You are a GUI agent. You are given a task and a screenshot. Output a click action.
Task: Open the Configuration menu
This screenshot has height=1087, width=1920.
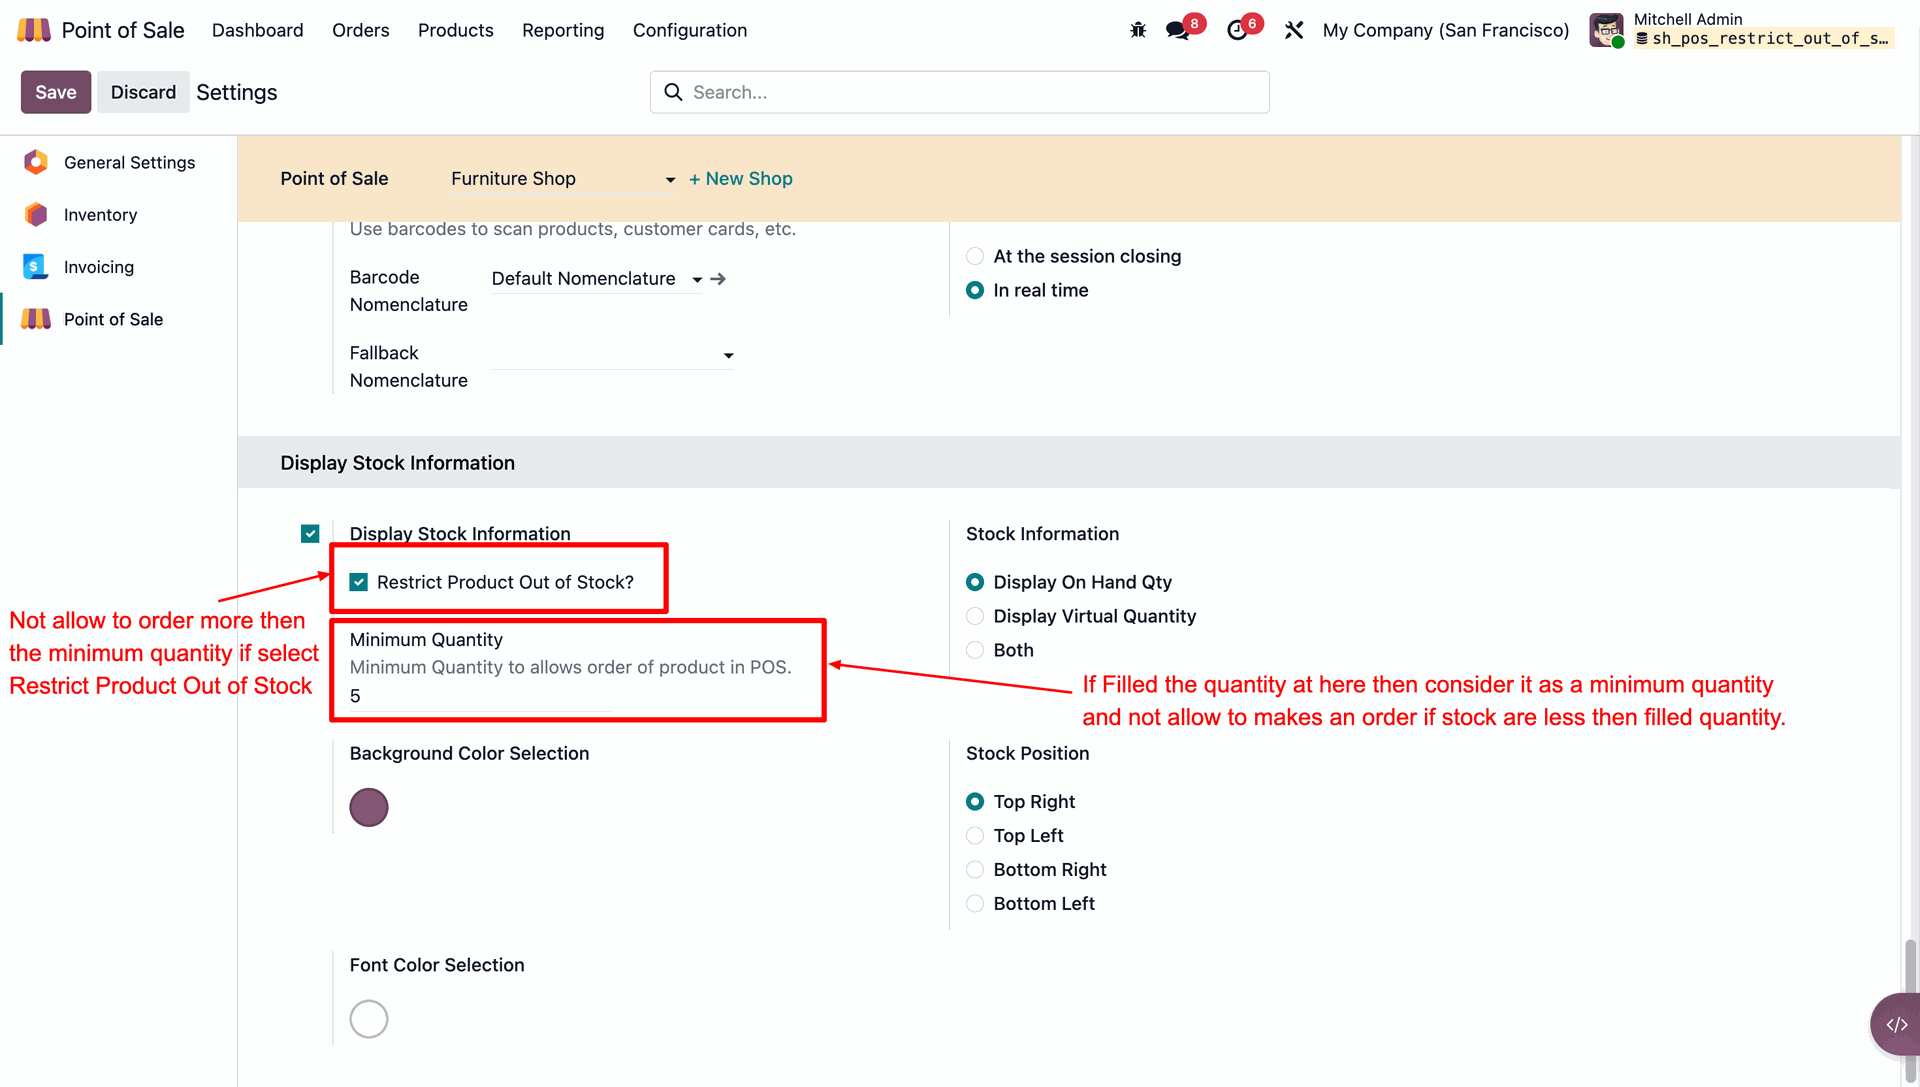pyautogui.click(x=689, y=30)
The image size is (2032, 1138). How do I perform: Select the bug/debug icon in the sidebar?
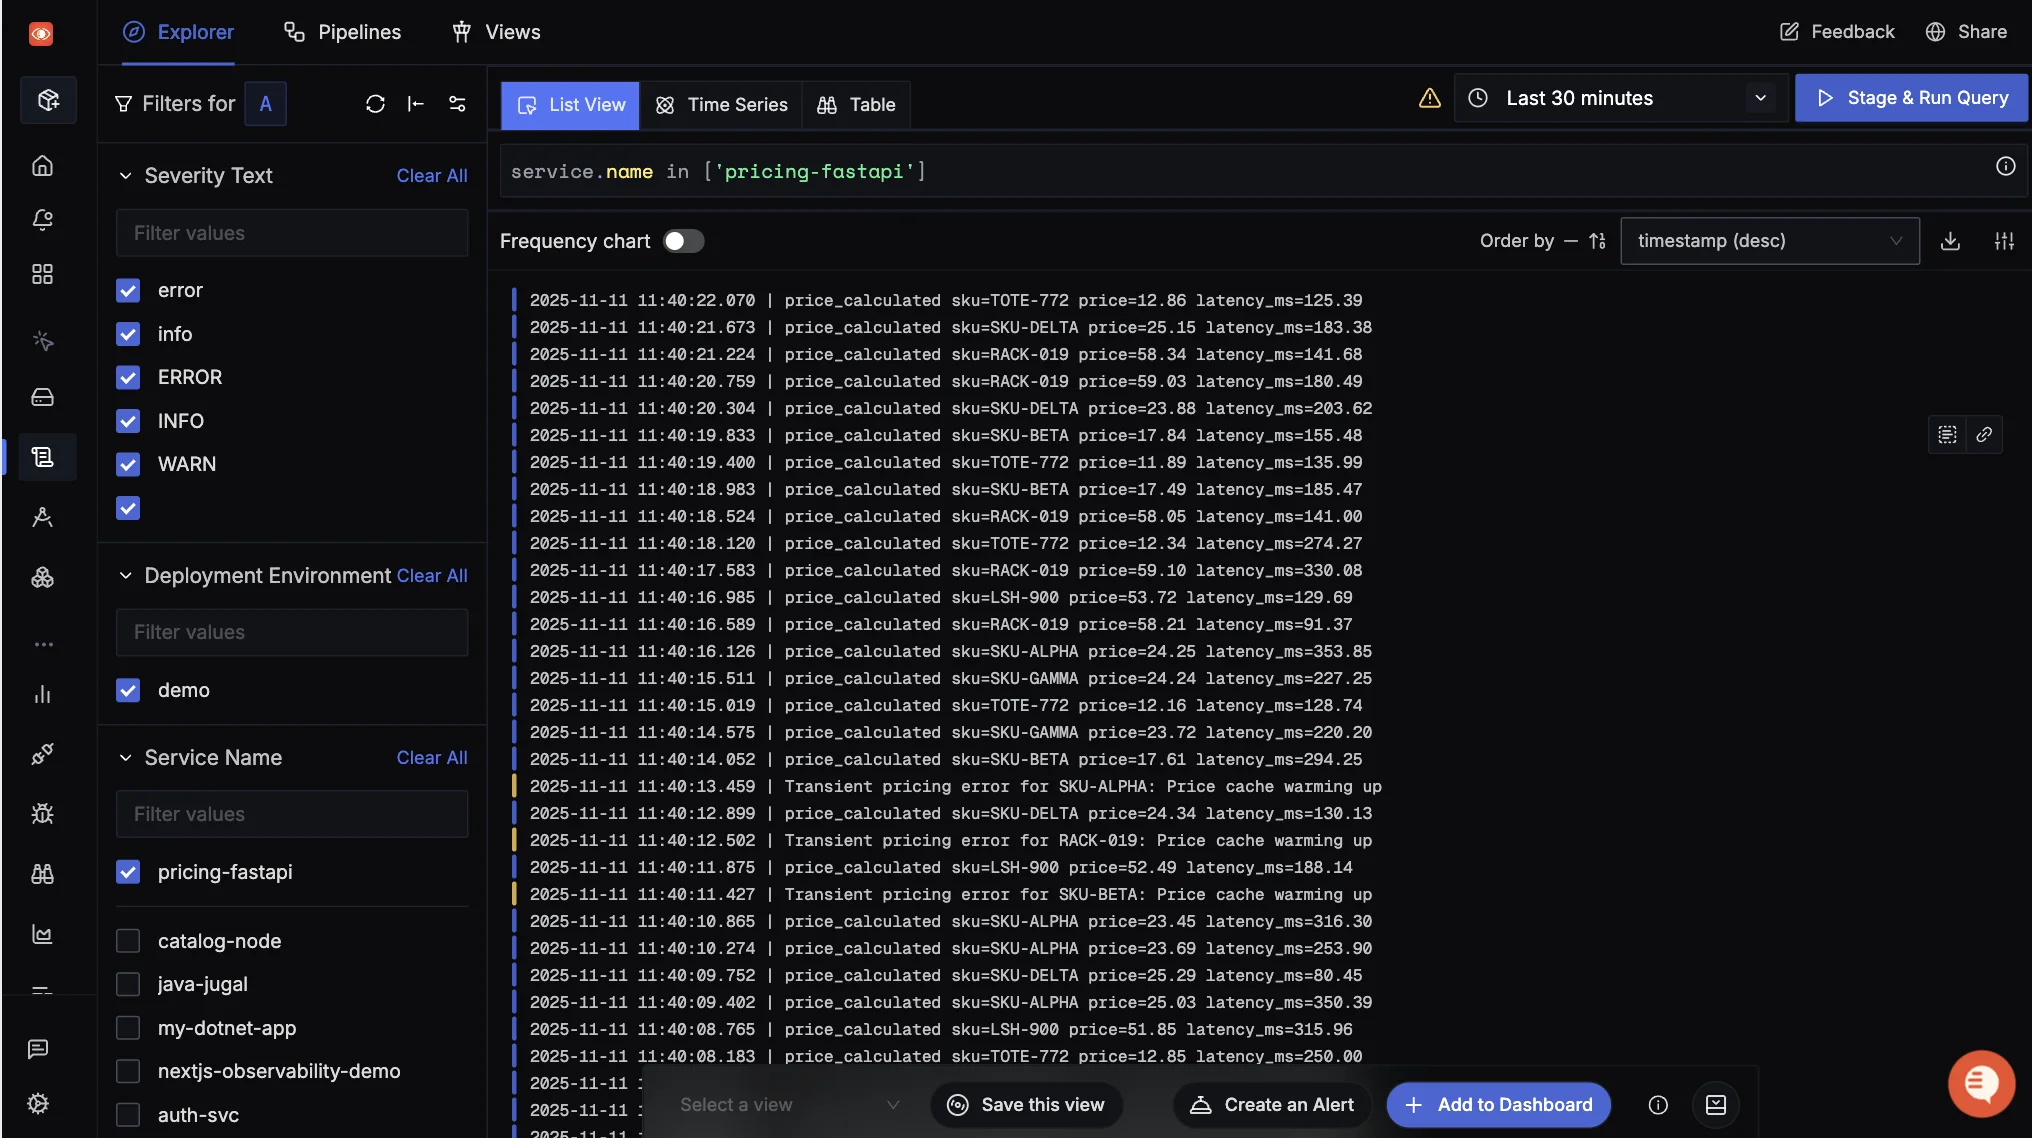pos(43,814)
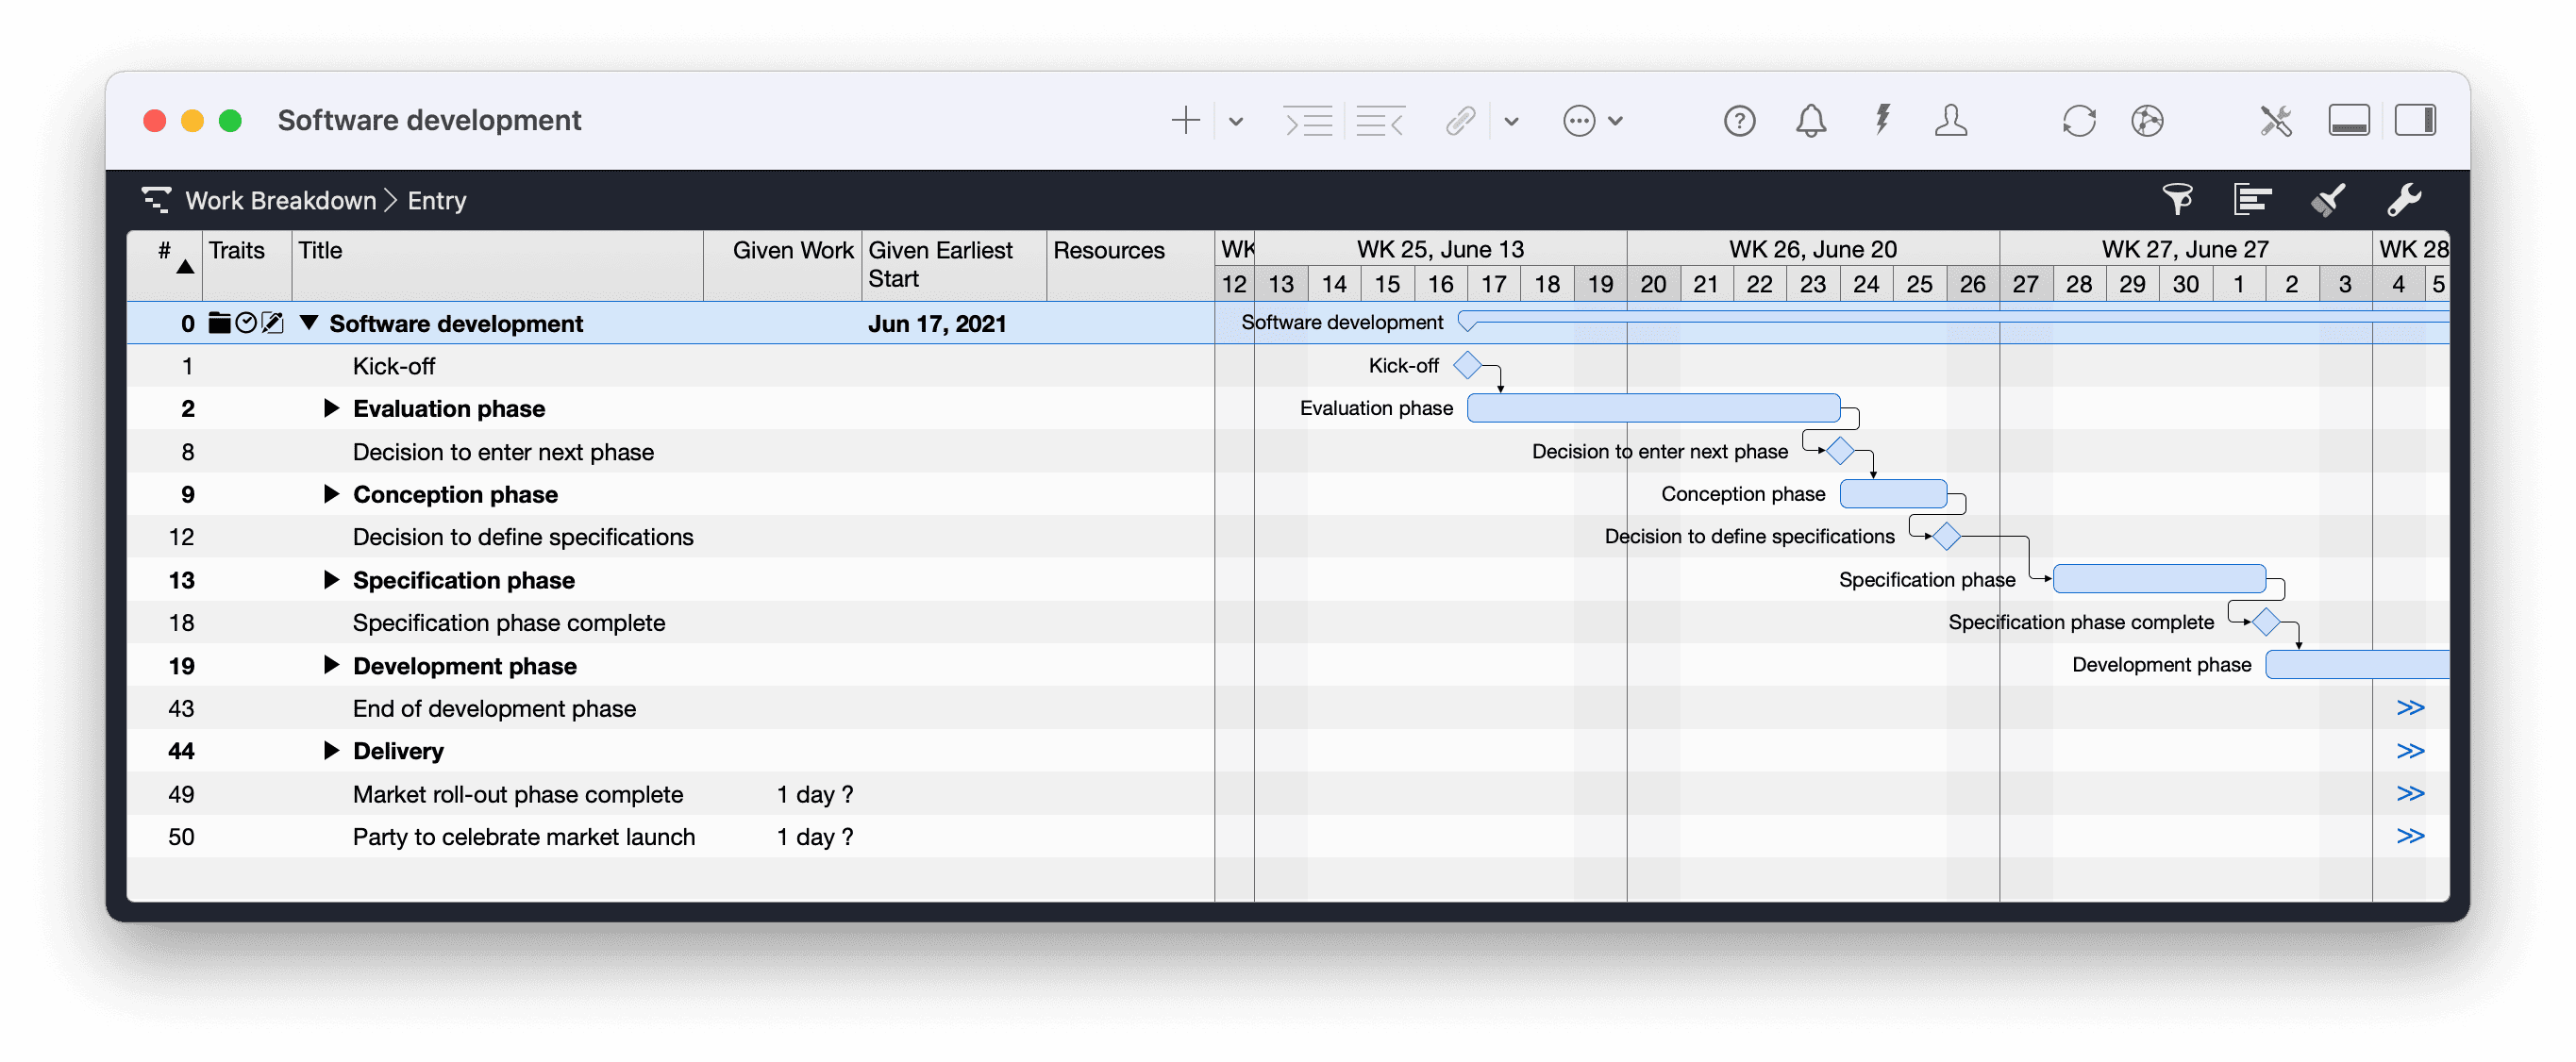Viewport: 2576px width, 1062px height.
Task: Toggle the outline grouping icon
Action: (x=2253, y=199)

---------------

What you need to do
The records above are to be repeated exactly, with the pictures left out.

Task answer
You are a GUI agent. You are given a task and a screenshot. Output a click action.
Task: Open the Configuration menu
This screenshot has height=1087, width=1920.
pyautogui.click(x=689, y=30)
The image size is (2032, 1138). How do I perform: Select the bug/debug icon in the sidebar?
pos(43,814)
Viewport: 2576px width, 1062px height.
Task: Toggle the outline grouping icon
Action: (x=2253, y=199)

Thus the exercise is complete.